## Task directions:
Edit the data starting at the line that has "question number 2?" and stopping after the line that has "click(x=345, y=496)", changing "in the footer" to "at the bottom of the page" and keeping everything else the same. Return only those lines.

[Item position entries]
----

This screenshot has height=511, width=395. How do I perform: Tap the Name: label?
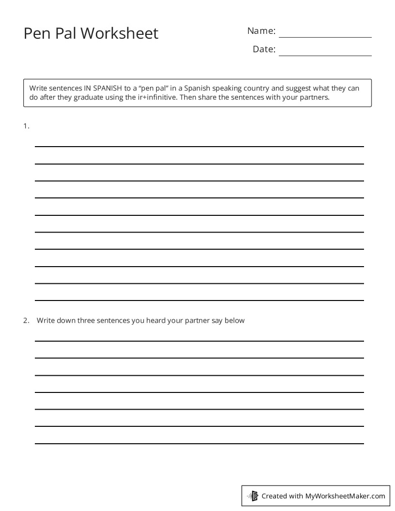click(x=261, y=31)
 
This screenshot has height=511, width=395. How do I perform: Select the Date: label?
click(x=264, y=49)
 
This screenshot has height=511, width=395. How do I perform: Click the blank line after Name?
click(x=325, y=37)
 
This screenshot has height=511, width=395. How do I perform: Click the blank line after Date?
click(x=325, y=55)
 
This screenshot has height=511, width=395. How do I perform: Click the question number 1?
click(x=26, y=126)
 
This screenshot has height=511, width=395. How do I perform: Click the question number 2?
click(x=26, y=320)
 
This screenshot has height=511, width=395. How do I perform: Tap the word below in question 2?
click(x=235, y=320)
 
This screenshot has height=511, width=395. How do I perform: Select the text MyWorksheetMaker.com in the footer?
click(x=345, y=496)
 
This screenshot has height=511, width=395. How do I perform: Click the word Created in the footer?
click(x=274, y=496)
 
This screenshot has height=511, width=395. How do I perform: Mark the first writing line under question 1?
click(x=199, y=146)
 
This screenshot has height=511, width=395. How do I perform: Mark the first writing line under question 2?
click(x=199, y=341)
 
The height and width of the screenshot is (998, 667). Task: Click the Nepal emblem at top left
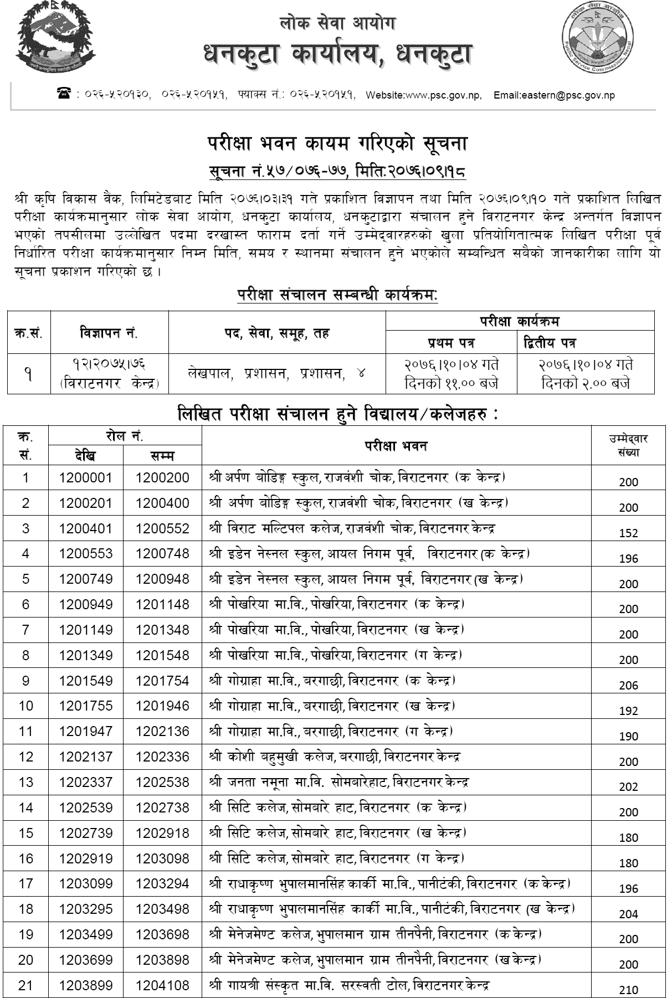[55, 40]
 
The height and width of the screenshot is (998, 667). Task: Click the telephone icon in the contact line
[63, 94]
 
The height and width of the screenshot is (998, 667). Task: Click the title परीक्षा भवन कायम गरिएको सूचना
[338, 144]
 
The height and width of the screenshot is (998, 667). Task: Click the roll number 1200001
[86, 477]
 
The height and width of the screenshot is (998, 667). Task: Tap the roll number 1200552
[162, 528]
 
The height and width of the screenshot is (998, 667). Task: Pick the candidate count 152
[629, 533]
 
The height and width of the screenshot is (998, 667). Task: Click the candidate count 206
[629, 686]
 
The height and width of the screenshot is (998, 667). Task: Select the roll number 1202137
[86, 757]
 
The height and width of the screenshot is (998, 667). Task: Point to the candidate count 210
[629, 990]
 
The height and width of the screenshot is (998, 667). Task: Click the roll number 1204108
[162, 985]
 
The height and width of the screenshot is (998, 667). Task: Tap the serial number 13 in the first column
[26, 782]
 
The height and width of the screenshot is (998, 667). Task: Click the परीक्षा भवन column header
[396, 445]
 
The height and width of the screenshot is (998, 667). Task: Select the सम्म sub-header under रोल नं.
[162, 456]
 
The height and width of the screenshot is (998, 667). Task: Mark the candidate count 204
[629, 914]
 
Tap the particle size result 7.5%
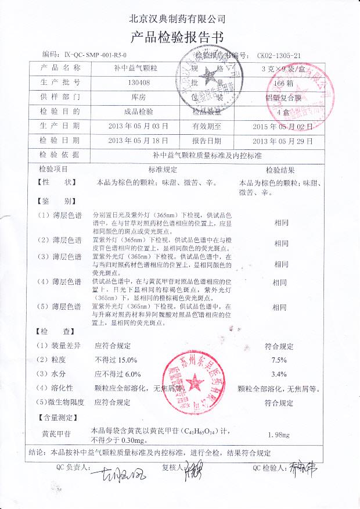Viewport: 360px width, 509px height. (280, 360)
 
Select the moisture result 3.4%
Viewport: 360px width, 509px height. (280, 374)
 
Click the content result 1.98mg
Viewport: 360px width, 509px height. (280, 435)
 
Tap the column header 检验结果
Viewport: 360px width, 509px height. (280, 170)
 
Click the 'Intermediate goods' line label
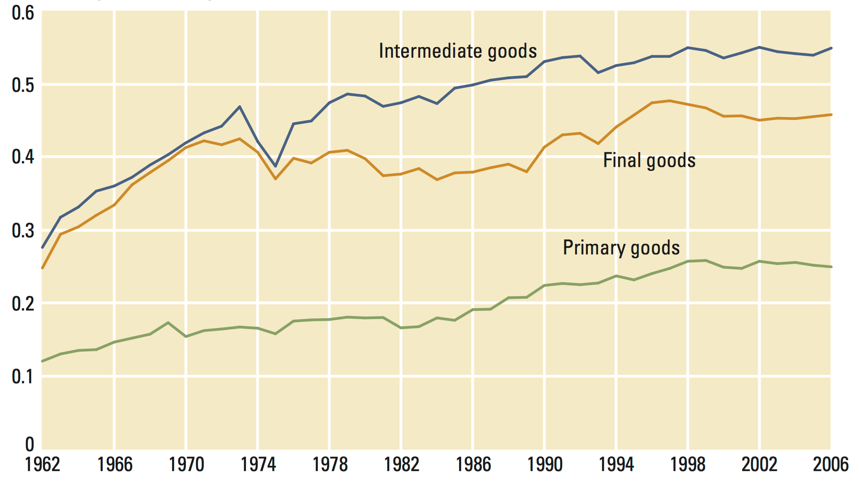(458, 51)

----

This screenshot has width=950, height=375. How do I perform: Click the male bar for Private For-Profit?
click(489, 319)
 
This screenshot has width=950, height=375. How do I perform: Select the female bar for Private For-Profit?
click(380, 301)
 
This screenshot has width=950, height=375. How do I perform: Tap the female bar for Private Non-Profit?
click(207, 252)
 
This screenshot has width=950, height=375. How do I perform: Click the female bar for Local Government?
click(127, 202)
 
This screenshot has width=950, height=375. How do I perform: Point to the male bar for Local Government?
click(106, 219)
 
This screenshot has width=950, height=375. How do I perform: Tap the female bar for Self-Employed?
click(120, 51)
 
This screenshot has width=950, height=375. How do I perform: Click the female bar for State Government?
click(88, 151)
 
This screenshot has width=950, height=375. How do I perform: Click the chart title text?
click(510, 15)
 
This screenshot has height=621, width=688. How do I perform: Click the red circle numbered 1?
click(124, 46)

----

## The solution:
This screenshot has height=511, width=395. How do I perform: Click the question number 2?
click(x=26, y=320)
 
This screenshot has height=511, width=395. How do I perform: Tap the word below in question 2?
click(x=235, y=320)
 
This screenshot has height=511, width=395. How do I perform: Select the text MyWorksheetMaker.com at the bottom of the page?
click(x=345, y=496)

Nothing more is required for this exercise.